Williamson County School Board Vice Chairman KC Haugh, who sat on the review committee, noted that the goal of the committee was to see if due diligence had been done by the applicant, not to compare what Williamson County Schools had to offer versus what FACS was proposing to provide.
The review committee spent more than 20 hours each reviewing the application, interviewing the applicant, and scoring their findings according to the Tennessee Charter School Application Scoring Criteria supplied by the state.
“The committee went through each section and subsections,” explained Review Committee Chair, Maria Griego, WCS Executive Director of Student Support Services.

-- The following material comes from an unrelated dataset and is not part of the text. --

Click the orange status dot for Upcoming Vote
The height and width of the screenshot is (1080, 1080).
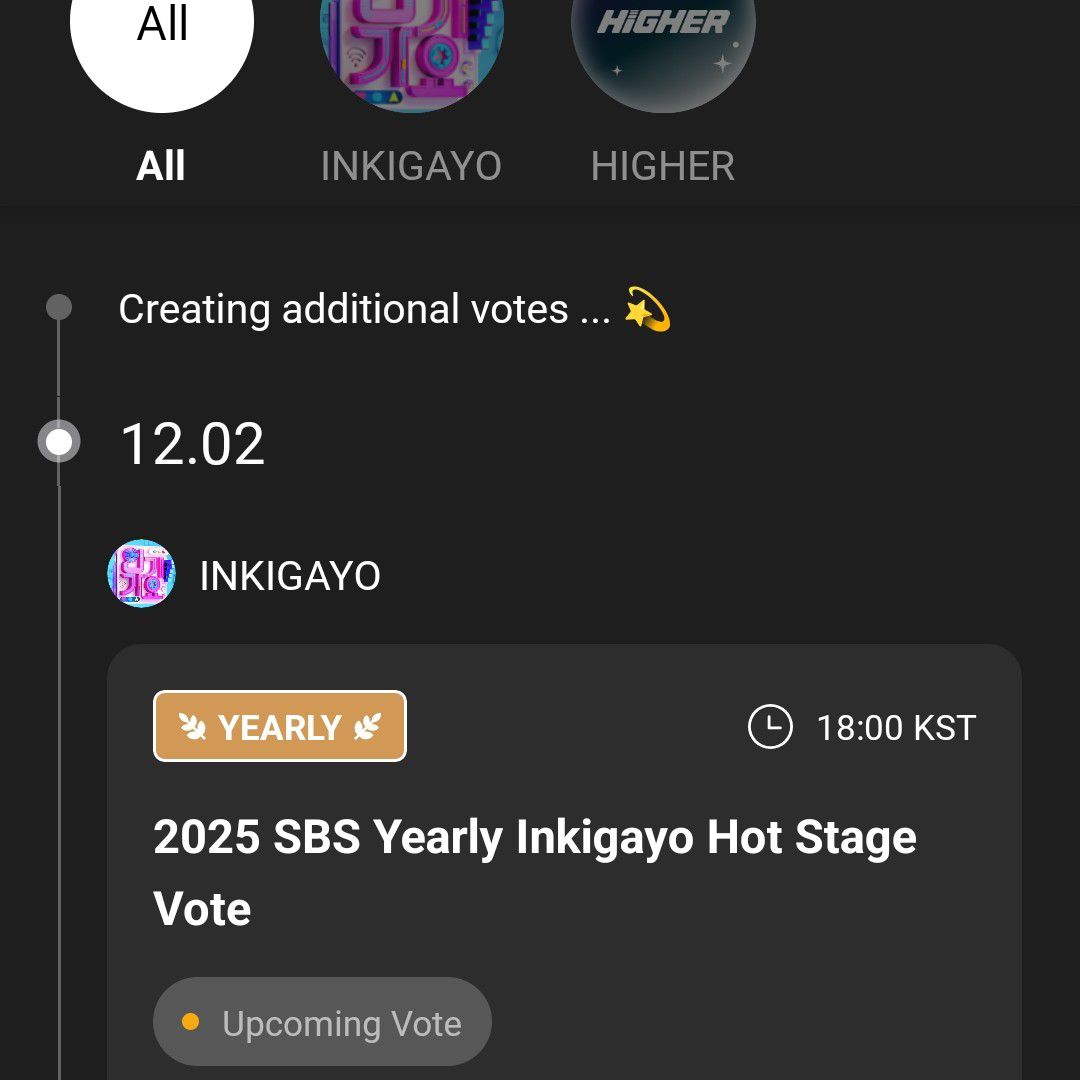[x=191, y=1022]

Griego went on to explain that a charter school serving students with disabilities must do two primary things, provide Free Appropriate Public Education (FAPE) and adhere to the Individuals with Disabilities Education Act (IDEA). This includes implementing each individual student’s Individual Education Plan (IEP), evaluation of student achievement, providing a safe learning environment, and provide learning with same-aged peers as best as the student is capable.

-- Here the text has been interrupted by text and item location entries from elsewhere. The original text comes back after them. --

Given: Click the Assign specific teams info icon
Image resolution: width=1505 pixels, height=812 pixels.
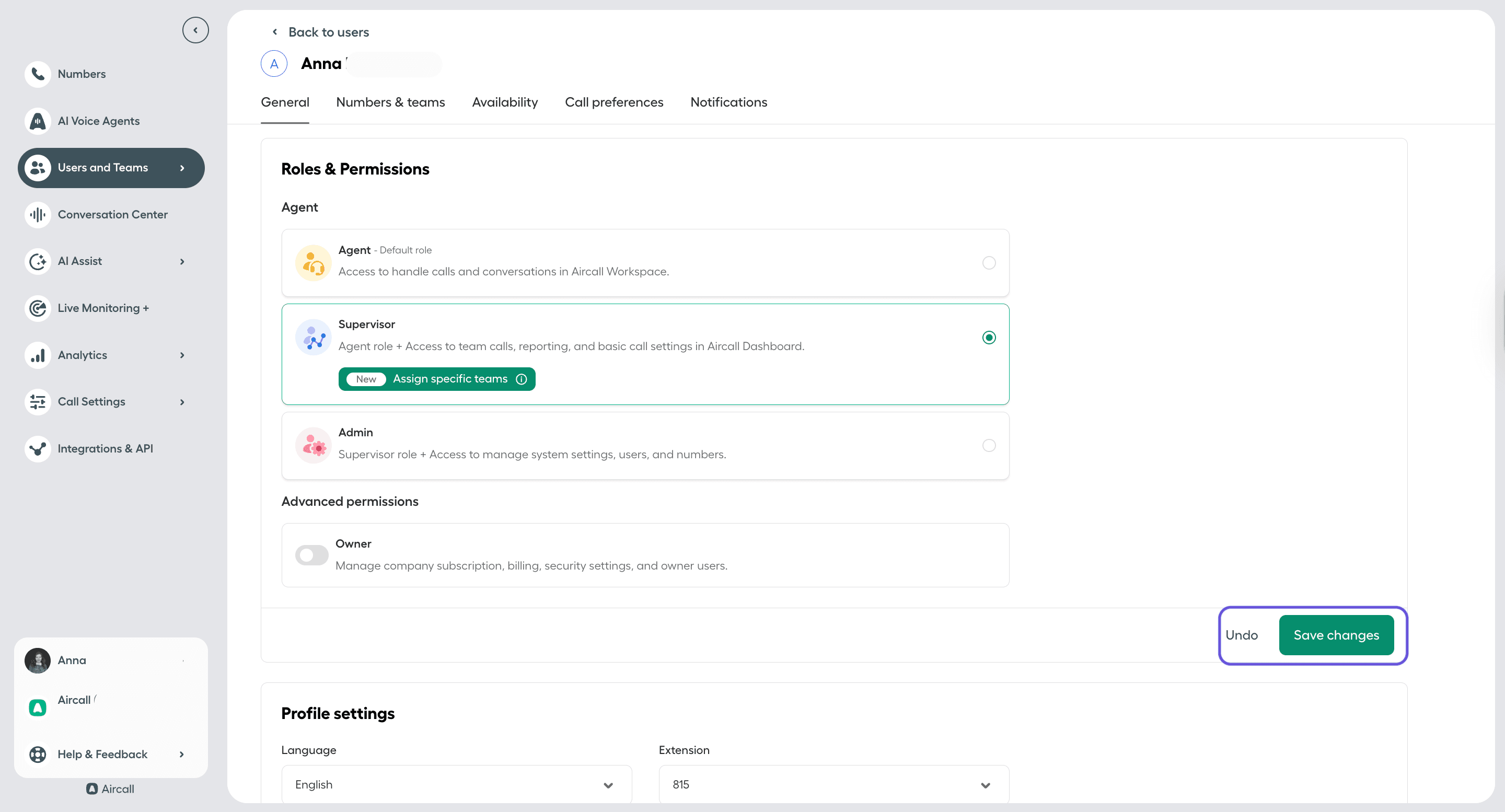Looking at the screenshot, I should pos(521,378).
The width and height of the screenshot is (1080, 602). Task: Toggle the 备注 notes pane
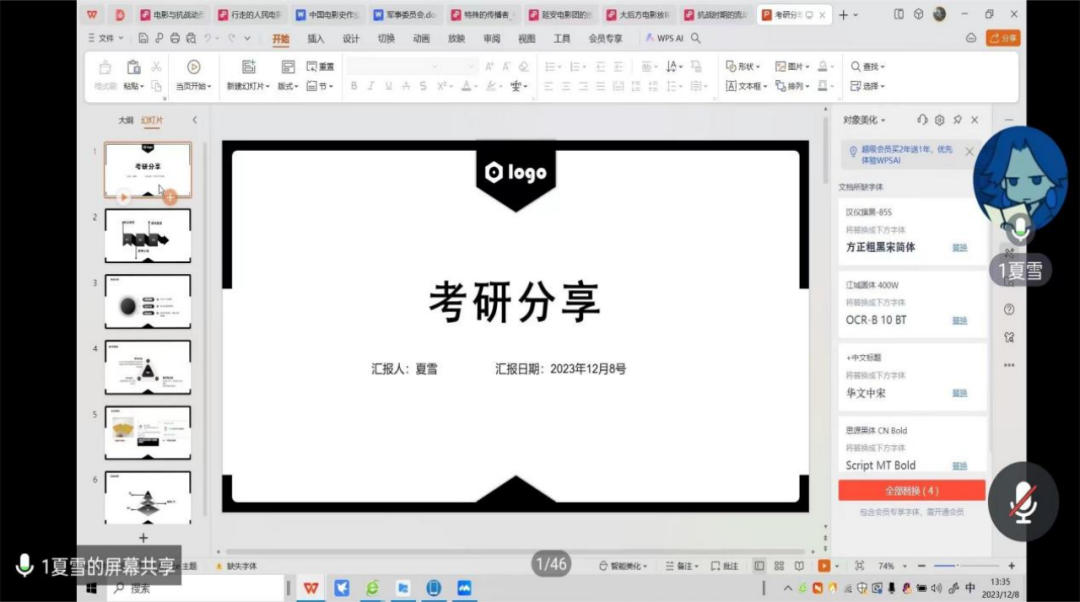pyautogui.click(x=684, y=566)
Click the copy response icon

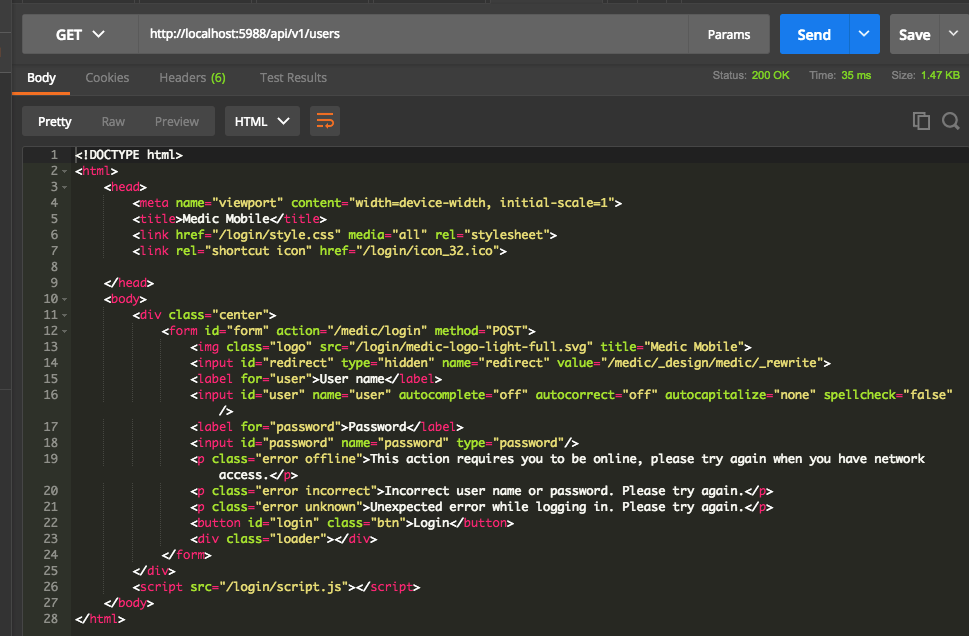[x=919, y=120]
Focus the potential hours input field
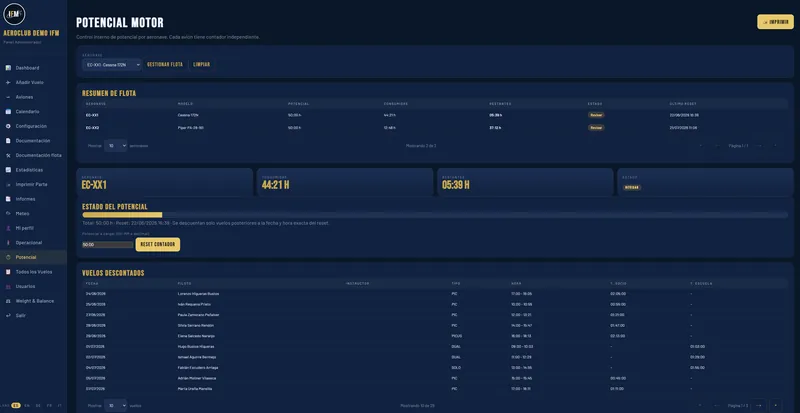Image resolution: width=800 pixels, height=413 pixels. (x=108, y=245)
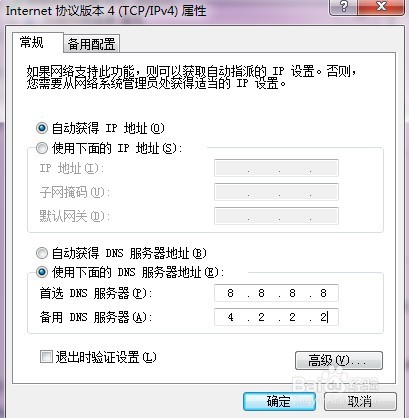Select 自动获得 IP 地址 radio option

click(x=42, y=128)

The rubric used to access the application looked at the Academic Plan Design, Operations Plan and Capacity, and Financial Plan and Capacity. Each of these criteria and their subsets were scored separately by each individual member of the committee. To be acceptable, the plan must meet or exceed standards. Overall, the committee found the application to not meet standards in all categories.

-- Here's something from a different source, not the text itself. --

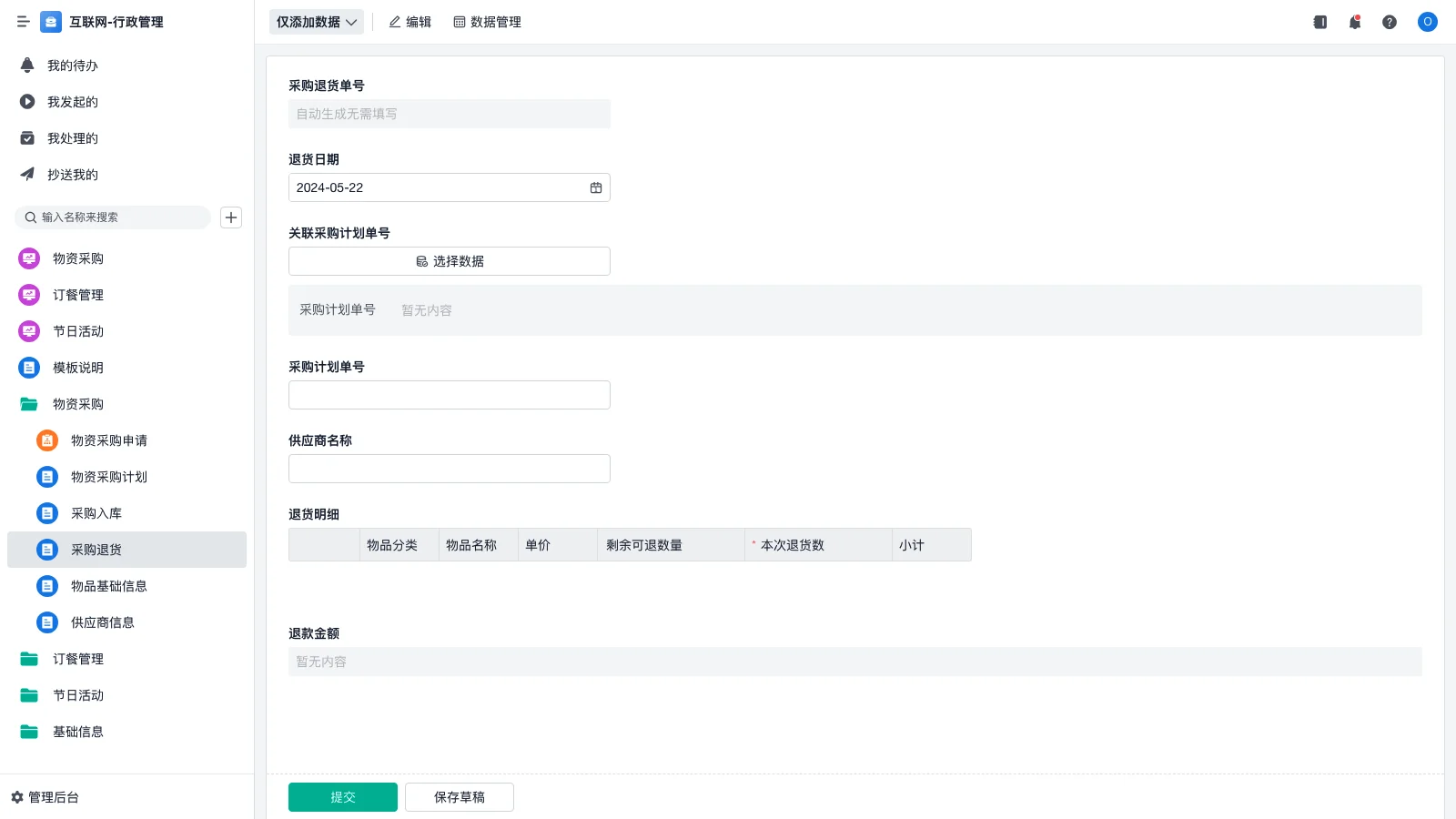Expand the 基础信息 folder
The height and width of the screenshot is (819, 1456).
pos(29,732)
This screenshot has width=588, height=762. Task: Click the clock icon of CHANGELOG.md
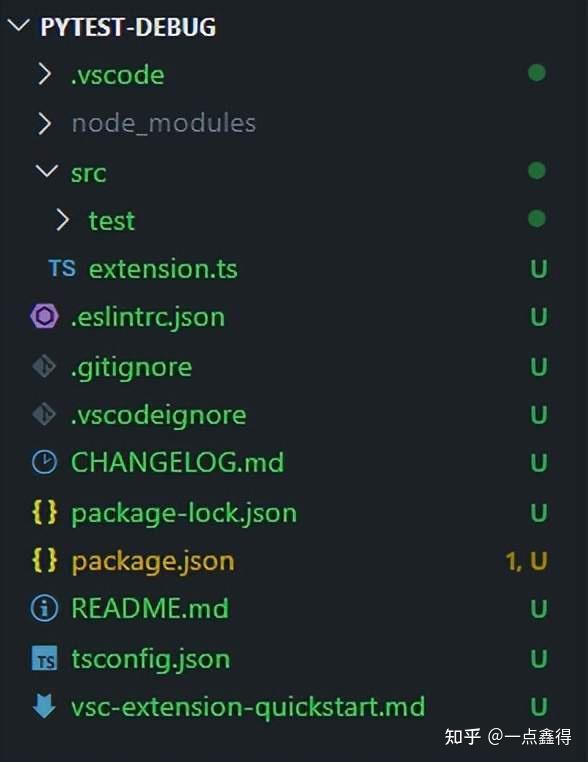[x=44, y=462]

“It was a slow process because there were areas that were out of my area of expertise,” explained Mark Samuels, WCS Assistant Superintendent of Operations, “but I had… discussions with some of the professionals about some of the areas I should be looking for…You…can be impressed with the degree pf professionalism, the degree of thought, and the degree of detail that people put into this…Frankly, it was the product that led to the result that you are seeing.”
A charter school must provide something that WCS does not provide, and FACS was proposing a school for autistic children that integrates Applied Behavioral Analysis (ABA) Therapy into the school day. The committee didn’t feel that this was something that WCS can’t provide.
“We do use practices of ABA in our teaching,” noted Griego. “We had two Board Certified therapists that work for the school system on the committee that were able to provide insight into the practices that WCS uses in the district.”
The final report provided to the School Board for review was 37 pages long, and quite in-depth, according to its members.
“We don’t see this very often,” said WCS School Board member Eliot Mitchell. “It was informative to see the process they go through to be vetted. Thank you.”